Collection entries:
* * *

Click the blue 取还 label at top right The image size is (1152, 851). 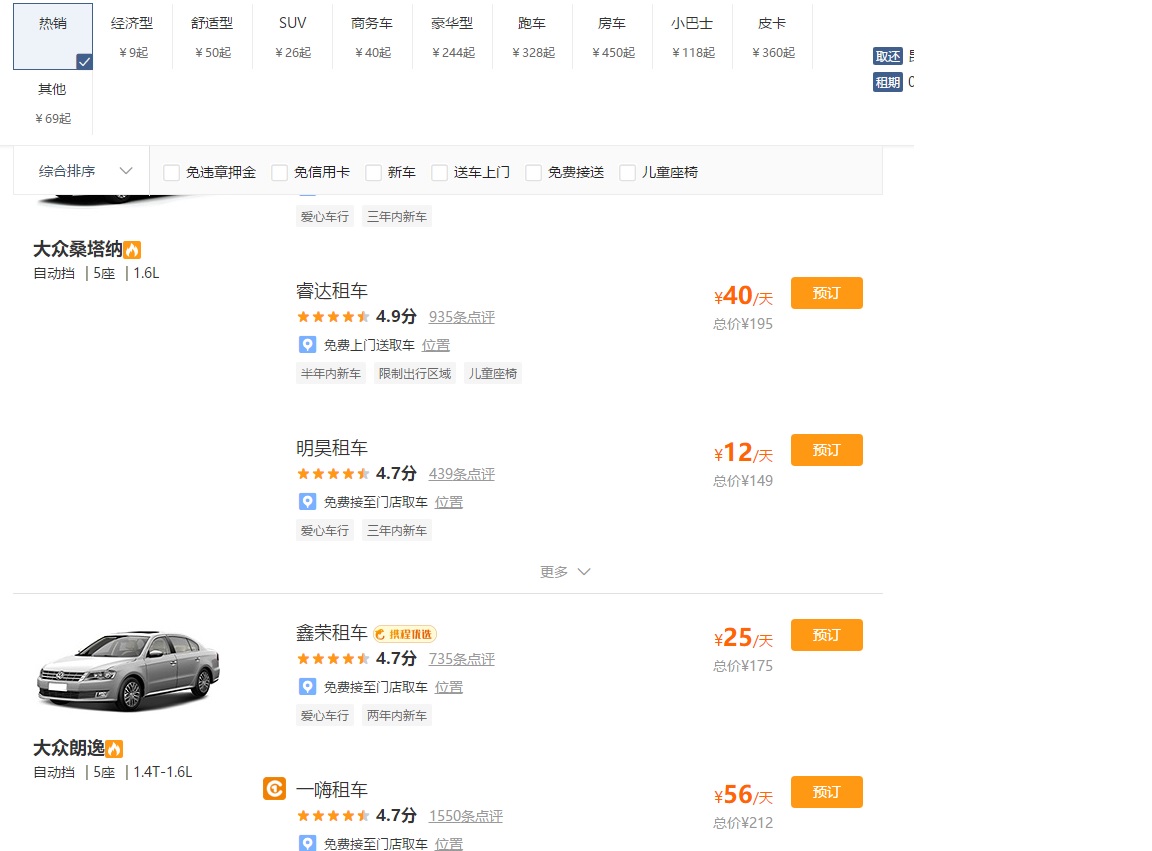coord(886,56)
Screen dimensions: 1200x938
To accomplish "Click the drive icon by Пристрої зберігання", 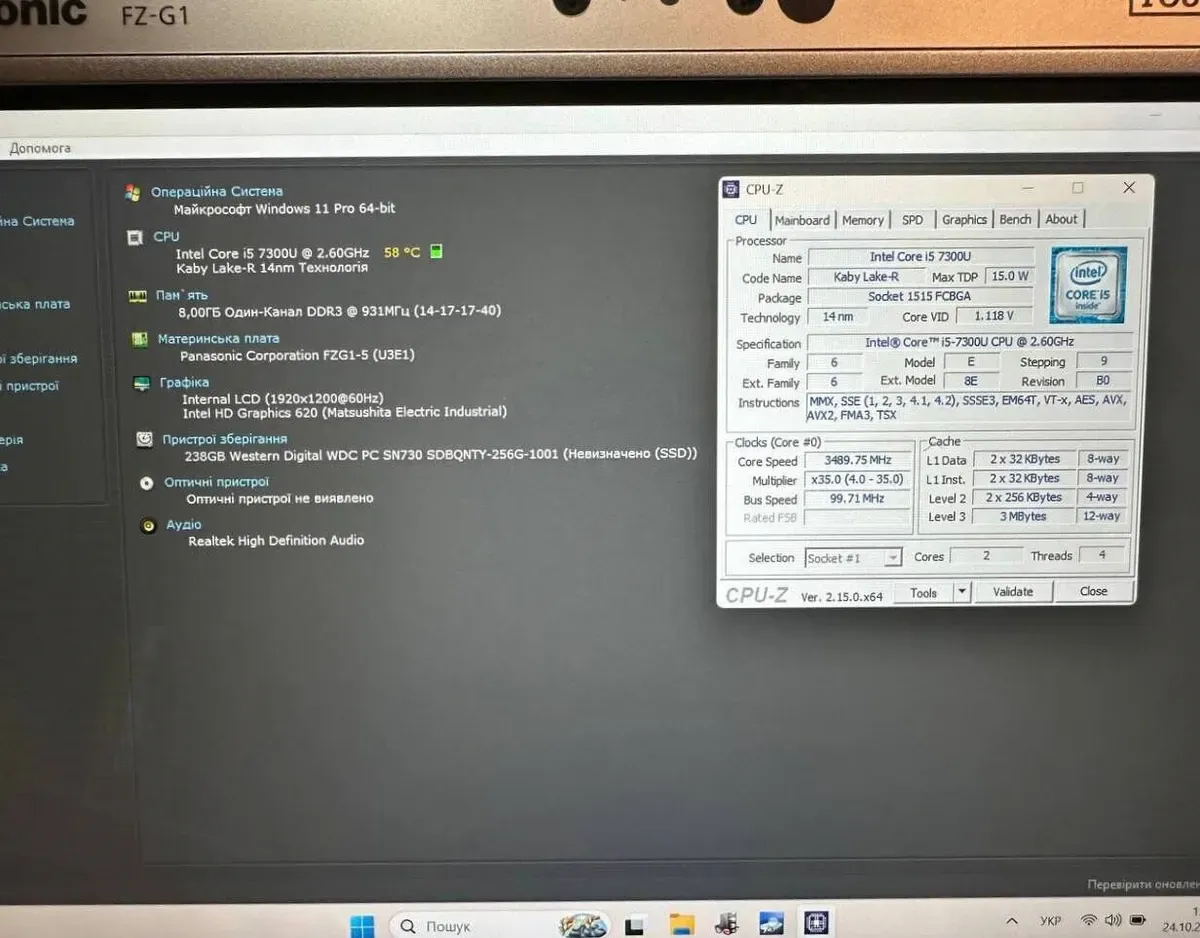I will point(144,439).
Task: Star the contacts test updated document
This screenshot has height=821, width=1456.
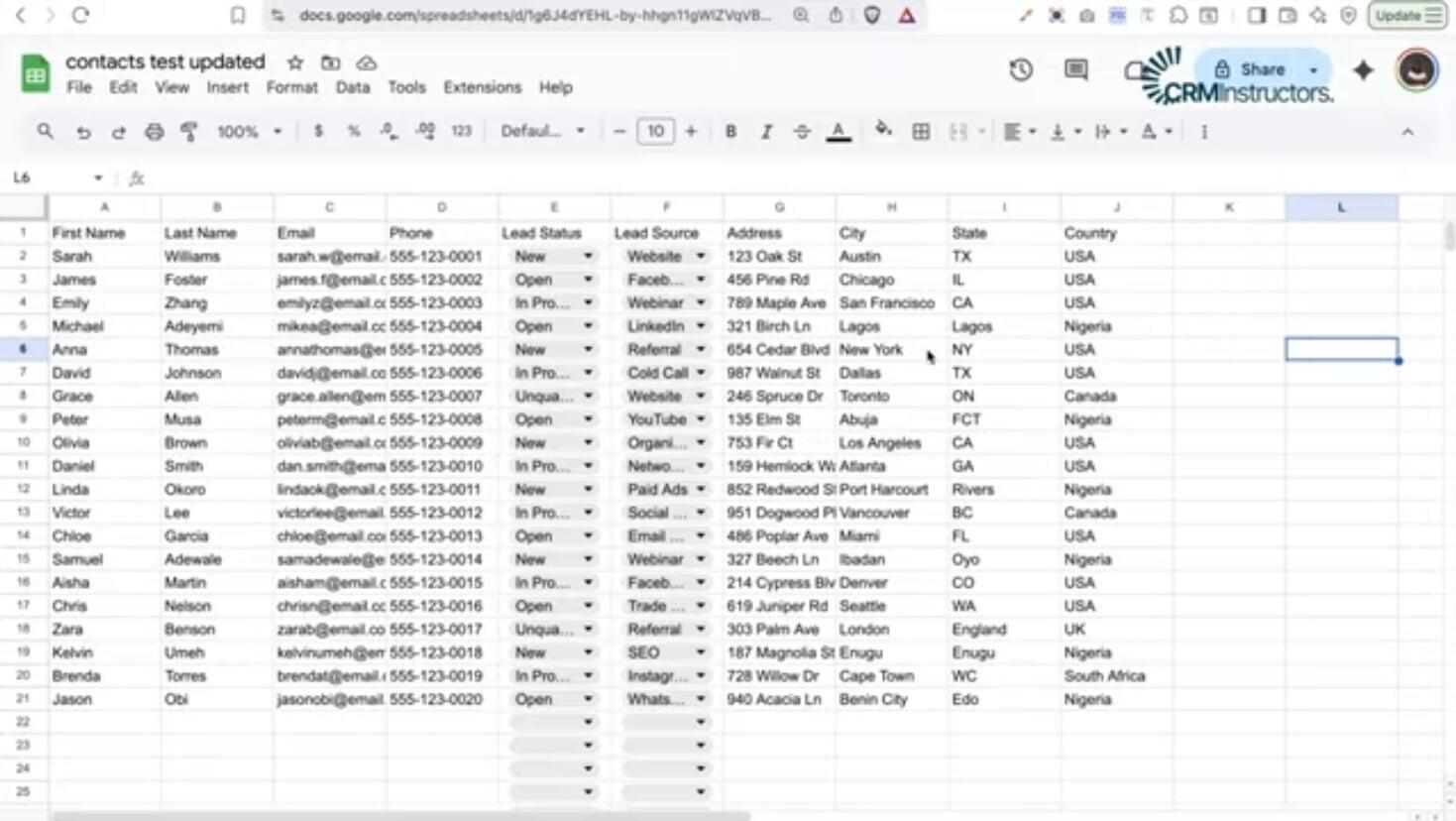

* * *

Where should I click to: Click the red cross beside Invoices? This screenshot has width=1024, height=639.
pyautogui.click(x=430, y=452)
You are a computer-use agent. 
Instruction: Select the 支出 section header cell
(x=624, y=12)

* * *

Retype the entries above exactly, but only from the line containing "Task: Star the contacts test updated document" through the line containing "This screenshot has height=821, width=1456.", both included.

:: Response below ::
Task: Star the contacts test updated document
This screenshot has height=821, width=1456.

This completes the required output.